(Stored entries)
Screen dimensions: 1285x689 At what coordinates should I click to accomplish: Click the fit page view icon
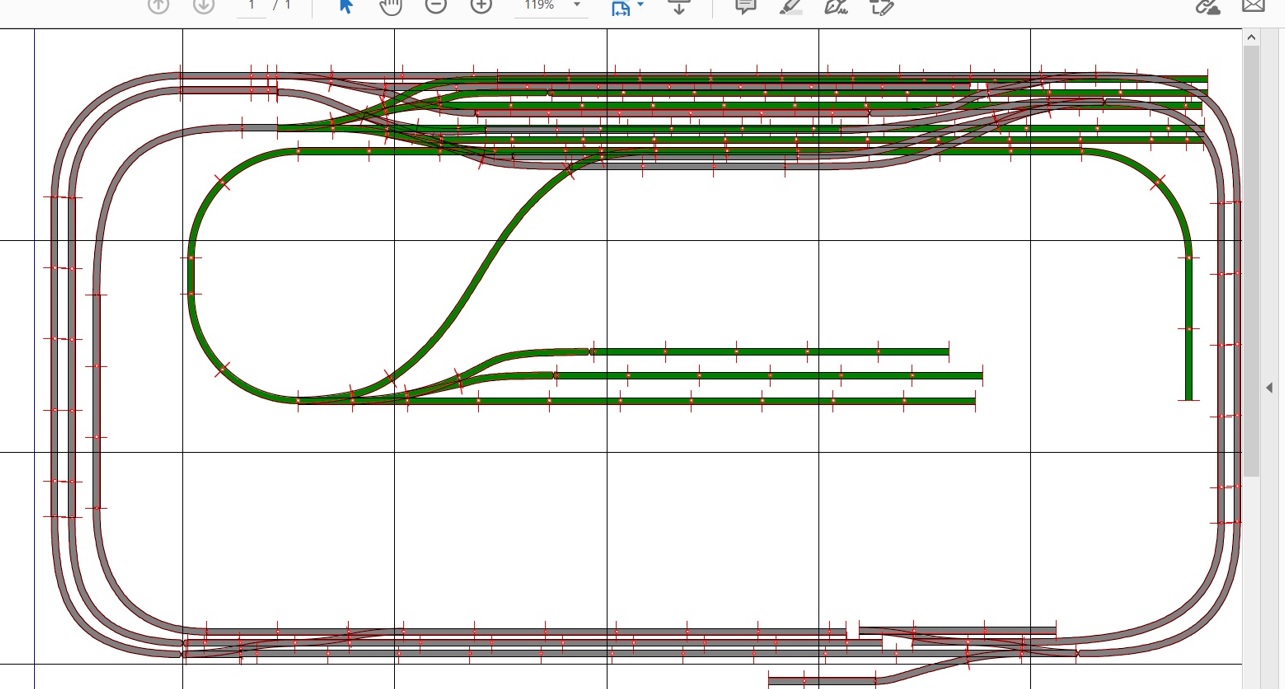(x=620, y=7)
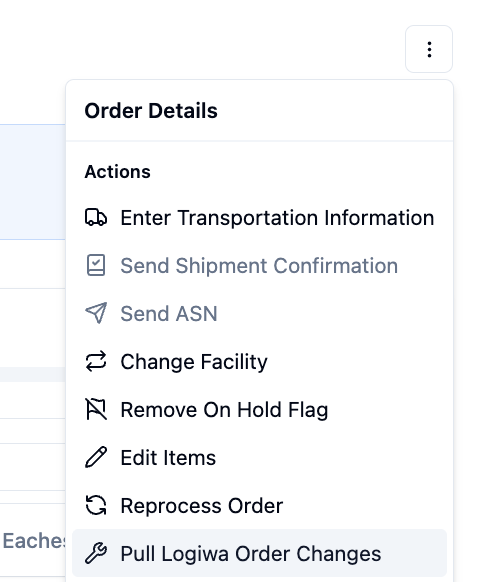Click the Order Details menu header
The image size is (498, 582).
(151, 111)
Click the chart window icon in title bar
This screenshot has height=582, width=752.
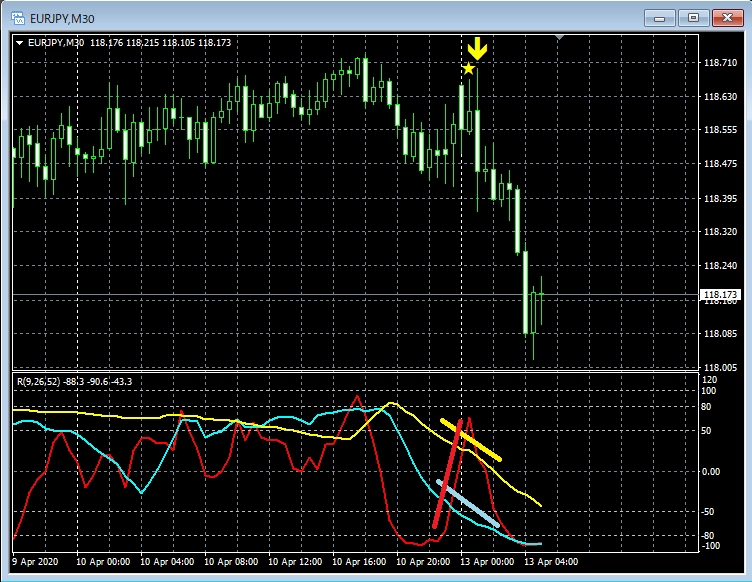point(17,17)
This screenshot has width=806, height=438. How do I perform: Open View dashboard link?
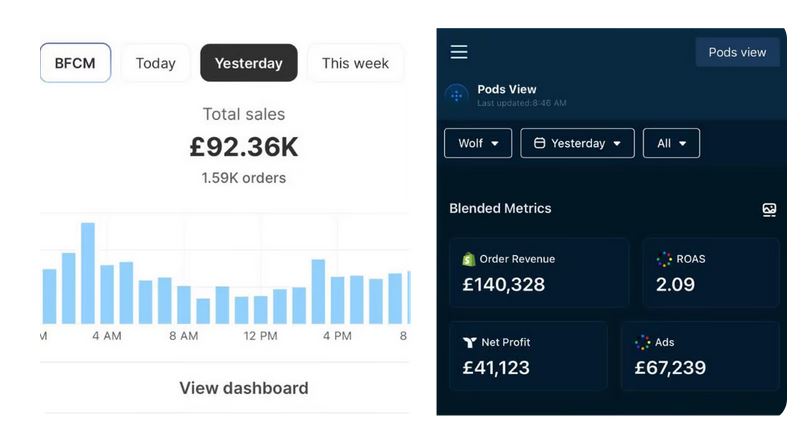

• [Assignment]:
Set down the entries word for word, omitting all pictures.

• [Exercise result]:
Screen dimensions: 1285x689 At what coordinates should I click to accomplish: Click the fit page view icon
(x=620, y=7)
Click the Order Details menu header
The image size is (498, 582).
(151, 111)
Click the chart window icon in title bar
This screenshot has height=582, width=752.
point(17,17)
This screenshot has width=806, height=438. How do I perform: Open View dashboard link?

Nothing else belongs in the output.